Gonçalo M. Tavares vence Prémio Formentor, por Luciana Leiderfarb, in Jornal Expresso

O júri considerou que a obra do escritor português, narra “a epopeia do extravio contemporâneo”. O prémio, um dos mais importantes da língua espanhola, tem o valor de 50 mil euros.

Foi por “desvendar as inesperadas implicações de uma humanidade assustada de si mesma” e “contar a epopeia do extravio contemporâneo” que o escritor Gonçalo M. Tavares recebeu, esta terça-feira, o Prémio Formentor de las Letras 2026, instituído pela Fundação Formentor com o valor pecuniário de 50 mil euros, o primeiro atribuído a um português.

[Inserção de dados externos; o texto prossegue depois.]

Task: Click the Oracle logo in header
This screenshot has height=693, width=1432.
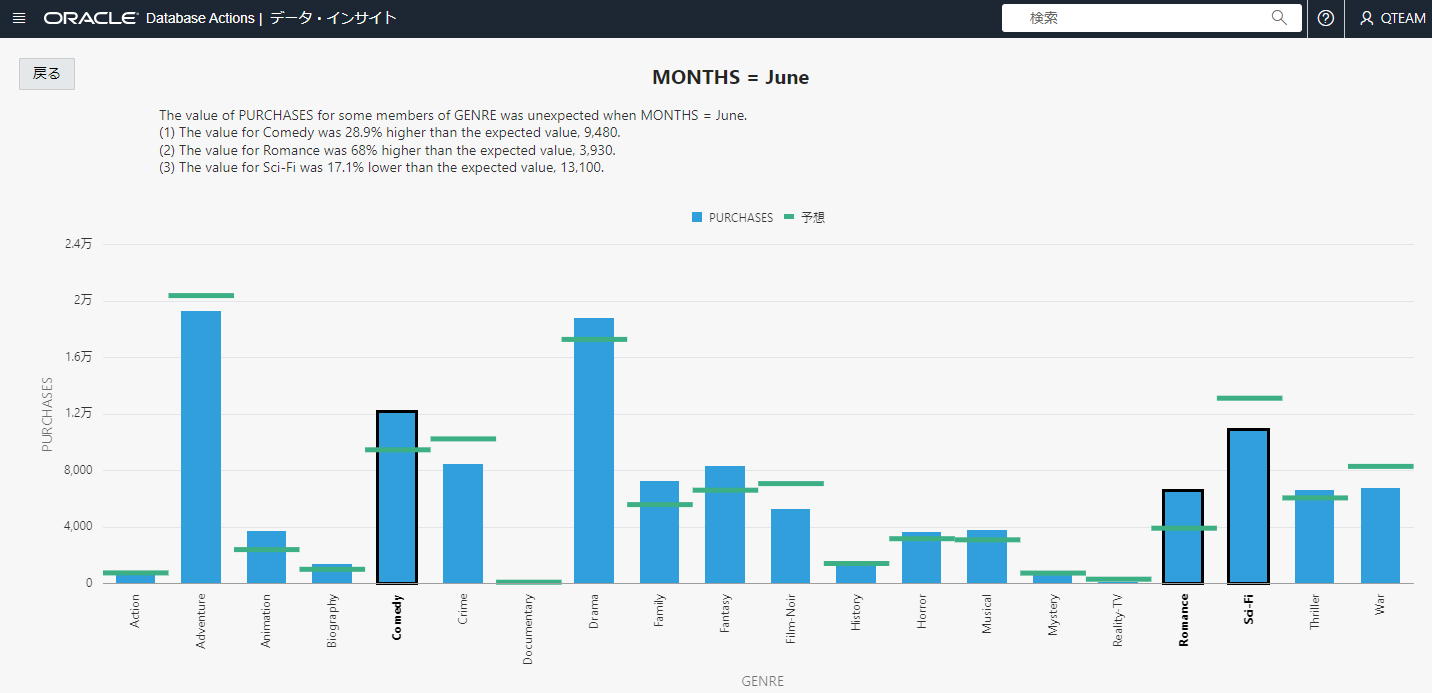Action: pyautogui.click(x=90, y=18)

O júri, constituído por Elide Pittarello, Gerald Martin, Sonia Hernández, Pilar del Río e Basilio Baltasar, declarou que “as imagens que atravessam a obra literária de Tavares, com uma engenharia filosófica que desmente as fatigadas convenções do romance, descartam o previsível e exortam noções inéditas“, notando que ele pertente a uma “genealogia literária dedicada a contar o reverso da realidade”.

“A sua obra acolhe personagens cuja extravagância pode atribuir-se às mais insólitas, estranhas e inesperadas dimensões da condição humana”, continua o júri, para quem “um dos méritos da obra de Tavares tem sido dar forma, presença e voz àquilo que a cultura preferiria omitir”.

Nascido em Luanda em 1970, o autor tem uma vintena de obras traduzidas para o castelhano e foi considerado “um génio” pelo escritor Enrique Vila-Matas. Outros grandes nomes da literatura também se pronunciaram sobre a sua produção, como é o caso de J.M. Coetzee, Don DeLillo e Olga Tokarczuk, que qualificou a obra de Gonçalo M. Tavares como “magistral e original”.